The experts are among nine who have publicly forsaken coveted speaking slots at the annual RSA Conference, to be held next month in San Francisco, in protest over the conference owner's dealings with the National Security Agency.

They will instead speak at the new and much smaller "TrustyCon," to be held in the same city during the RSA event. Billed as the first "Trustworthy Technology Conference," the upstart event's backers include Def Con, which holds a major hacking conference each year in Las Vegas, and the nonprofit Electronic Frontier Foundation, which will get the proceeds from $50 ticket sales that begin Friday.
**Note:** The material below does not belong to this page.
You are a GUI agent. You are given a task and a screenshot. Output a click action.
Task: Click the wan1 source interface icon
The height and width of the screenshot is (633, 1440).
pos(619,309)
Reuters reported last month that RSA Security, now a division of data storage maker EMC Corp , incorporated a flawed cryptography formula in a widely used software tool under a $10 million federal contract. The NSA-developed formula is now believed to have been breakable by the agency, though people familiar with the RSA arrangement told Reuters that executives had not realized that at the time.

"I don't think it's wrong for companies to work with the government. What's important is being trustworthy and honest with customers," said Alex Stamos, who helped create the one-day TrustyCon event. "The most charitable reading is that RSA failed to see the danger and didn't warn the customers."

RSA continued to use the NSA formula for years after cryptography experts called it suspicious, recommending its removal only when reports based on NSA documents leaked by former U.S. spy agency contractor Edward Snowden prompted a federal standards body to drop its endorsement of the technology.

RSA said in December that it never knowingly weakened its products and that a decade ago the NSA had been seen as a helpful partner in developing security tools.

But Def Con founder Jeff Moss said that RSA "seemed to lack a genuine interest in engaging with its customers" about what it had done and why, as well as what it had learned.

RSA declined to comment. Its executive chairman, Art Coviello, is scheduled to give one of the keynote speeches at the RSA event.

Though owned by RSA parent EMC, the RSA Conference depends on outside advisors to select talks. The program committee chair this year is Hugh Thompson, chief security strategist at Blue Coat Systems Inc .

In an interview, Thompson said that while he was disappointed that some speakers had cancelled, there would still be a great deal of discussion about Snowden's revelations and the roles played by RSA and its peers.

"There are a lot of questions that have been raised about the security infrastructure and how it works, and I do think it's going to lead to a very healthy debate," Thompson said. "This is a topic that is definitely going to be discussed."

More than 500 speakers remain at the RSA Conference, which organizers expect to attract more than last year's record 24,000 attendees.

Among those withdrawing from the RSA Conference were Mikko Hypponen, chief research officer at Finland-based security company F-Secure , two researchers from Google Inc , and Jeffrey Carr, a consultant who holds his own conferences on cyber intelligence-gathering and defense.

Some said the RSA deal struck such a nerve because it is the first security company to be identified as having a contractual relationship with the NSA that ultimately weakened security. Others have faulted the conference withdrawals, saying that many companies and different countries are guilty of similar, unreported behavior.

Hypponen, Moss, and RSA critics from the Electronic Frontier Foundation and American Civil Liberties Union will be among the TrustyCon presenters, Stamos said. Hypponen's talk is on malicious software created by governments.